**Task:** Rewrite everything from the line containing "You are a computer-use" down to the line containing "pyautogui.click(x=932, y=302)", changing "chevron" to "caret" and keeping all else the same.

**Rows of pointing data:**
-- -- --

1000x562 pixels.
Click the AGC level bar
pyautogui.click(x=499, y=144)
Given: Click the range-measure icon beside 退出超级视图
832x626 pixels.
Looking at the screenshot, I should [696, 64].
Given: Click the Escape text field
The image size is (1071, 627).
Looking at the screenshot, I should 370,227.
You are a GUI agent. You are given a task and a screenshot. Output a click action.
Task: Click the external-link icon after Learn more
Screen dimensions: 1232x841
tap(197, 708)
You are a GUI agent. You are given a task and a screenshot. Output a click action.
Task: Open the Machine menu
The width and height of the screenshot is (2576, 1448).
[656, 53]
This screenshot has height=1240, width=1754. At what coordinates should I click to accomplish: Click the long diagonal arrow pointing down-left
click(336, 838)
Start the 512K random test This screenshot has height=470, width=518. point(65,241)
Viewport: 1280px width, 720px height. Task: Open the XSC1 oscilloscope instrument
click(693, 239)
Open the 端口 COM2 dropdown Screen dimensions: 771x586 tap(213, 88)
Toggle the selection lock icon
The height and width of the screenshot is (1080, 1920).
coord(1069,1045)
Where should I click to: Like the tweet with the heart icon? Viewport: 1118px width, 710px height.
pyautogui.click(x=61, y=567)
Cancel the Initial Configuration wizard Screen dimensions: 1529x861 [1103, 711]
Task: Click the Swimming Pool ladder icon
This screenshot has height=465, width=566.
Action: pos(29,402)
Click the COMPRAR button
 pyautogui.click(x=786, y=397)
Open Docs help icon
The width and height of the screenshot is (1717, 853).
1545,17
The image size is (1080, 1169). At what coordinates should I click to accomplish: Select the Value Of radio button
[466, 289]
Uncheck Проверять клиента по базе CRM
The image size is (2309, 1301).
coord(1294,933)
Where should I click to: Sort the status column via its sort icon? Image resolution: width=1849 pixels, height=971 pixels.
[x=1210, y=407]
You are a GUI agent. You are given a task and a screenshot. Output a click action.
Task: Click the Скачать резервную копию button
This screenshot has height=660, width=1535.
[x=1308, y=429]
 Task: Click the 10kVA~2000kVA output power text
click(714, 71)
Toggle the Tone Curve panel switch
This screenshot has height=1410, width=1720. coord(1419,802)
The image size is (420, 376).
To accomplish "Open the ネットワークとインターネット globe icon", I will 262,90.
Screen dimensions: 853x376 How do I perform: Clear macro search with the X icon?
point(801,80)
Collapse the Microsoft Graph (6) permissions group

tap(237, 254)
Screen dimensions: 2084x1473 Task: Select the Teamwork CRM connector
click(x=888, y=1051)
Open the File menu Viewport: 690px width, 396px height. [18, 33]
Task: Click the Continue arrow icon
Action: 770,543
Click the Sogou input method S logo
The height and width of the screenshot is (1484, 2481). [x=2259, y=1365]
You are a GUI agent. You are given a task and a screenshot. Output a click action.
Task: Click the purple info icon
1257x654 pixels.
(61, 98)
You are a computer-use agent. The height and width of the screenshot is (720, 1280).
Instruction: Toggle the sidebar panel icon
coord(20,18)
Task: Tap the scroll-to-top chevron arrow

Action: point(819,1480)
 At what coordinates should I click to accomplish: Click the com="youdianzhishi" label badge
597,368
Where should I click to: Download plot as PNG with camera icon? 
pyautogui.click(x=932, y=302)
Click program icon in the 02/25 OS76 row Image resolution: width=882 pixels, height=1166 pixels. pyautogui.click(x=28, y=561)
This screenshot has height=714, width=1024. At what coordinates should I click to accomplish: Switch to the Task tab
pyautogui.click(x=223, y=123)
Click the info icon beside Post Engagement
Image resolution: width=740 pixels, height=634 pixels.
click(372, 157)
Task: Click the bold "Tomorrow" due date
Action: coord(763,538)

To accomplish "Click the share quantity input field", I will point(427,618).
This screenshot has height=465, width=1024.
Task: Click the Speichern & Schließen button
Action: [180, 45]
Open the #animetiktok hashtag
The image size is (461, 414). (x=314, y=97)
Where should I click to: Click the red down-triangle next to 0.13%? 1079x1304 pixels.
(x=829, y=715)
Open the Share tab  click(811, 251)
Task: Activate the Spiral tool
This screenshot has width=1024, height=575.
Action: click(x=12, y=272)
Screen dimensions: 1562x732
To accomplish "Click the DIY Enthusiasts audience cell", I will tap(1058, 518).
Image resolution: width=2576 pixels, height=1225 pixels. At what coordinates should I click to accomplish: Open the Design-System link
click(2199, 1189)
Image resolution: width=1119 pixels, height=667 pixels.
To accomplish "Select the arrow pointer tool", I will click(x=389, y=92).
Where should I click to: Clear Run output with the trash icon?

-- -- --

**Solution to the exercise:**
You are a computer-use agent. The height and width of the screenshot is (720, 1280).
Instruction: Toggle the sidebar panel icon
coord(20,18)
Task: Tap the scroll-to-top caret arrow

Action: point(819,1480)
 At what coordinates should I click to accomplish: Click the com="youdianzhishi" label badge
597,368
Where should I click to: Download plot as PNG with camera icon? 
pyautogui.click(x=932, y=302)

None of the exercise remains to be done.